Mentre faccio le crêpes, davanti ad un fuoco bollente che compensa già il caldo dell’estate, penso al fatto che vorrei scrivere una storia.
Lo vorrei tanto. Eppure non so cosa raccontare. Sarebbe sicuramente piena di dolore perché è ciò di cui parlo di più e riesco a esprimerlo con tanta facilità.
Ma la struttura mi manca.
Non sono in grado di strutturare dialoghi verosimili perché non sono brava a comunicare.
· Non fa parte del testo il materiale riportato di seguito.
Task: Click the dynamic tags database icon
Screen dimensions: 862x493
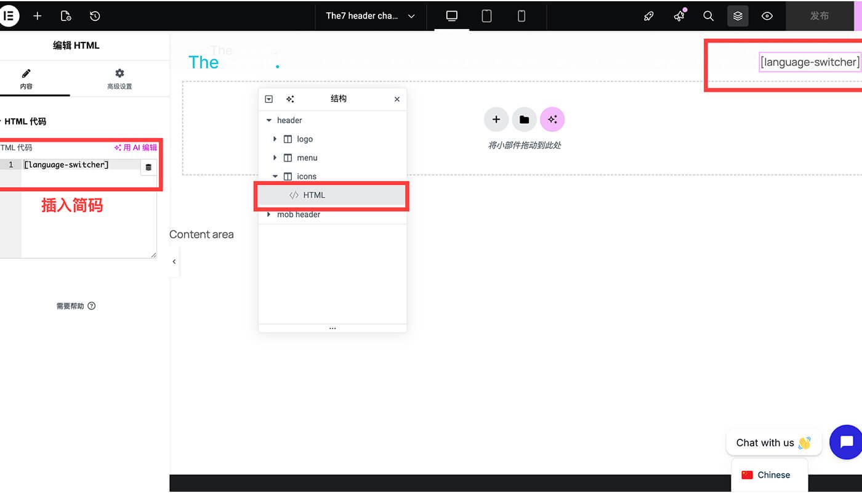Action: [148, 167]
Dovrei prendere ispirazione dal mio inconscio, ma sembra più difficile a dirsi che a farsi: nel caso ci riuscissi, avrei paura di aprire il vaso di pandora e già è difficile ora gestire la mia mente, figurarsi se avessi la possibilità di ampliare la mia visione.
Un incubo infernale.
E poi di chi dovrei raccontare? Ormai tutti parlano di tutto e cosa mi distinguerebbe dagli altri? Il mio stile che devo ancora affinare?
Si prospetta una tragedia.
Oppure no, forse potrei parlare di questo. Della fatica, del mio forsennato desiderio di scrivere e di costruire qualcosa che sia più grande di me.
Una sognatrice che rimarrà a guardare incantata la propria illusone.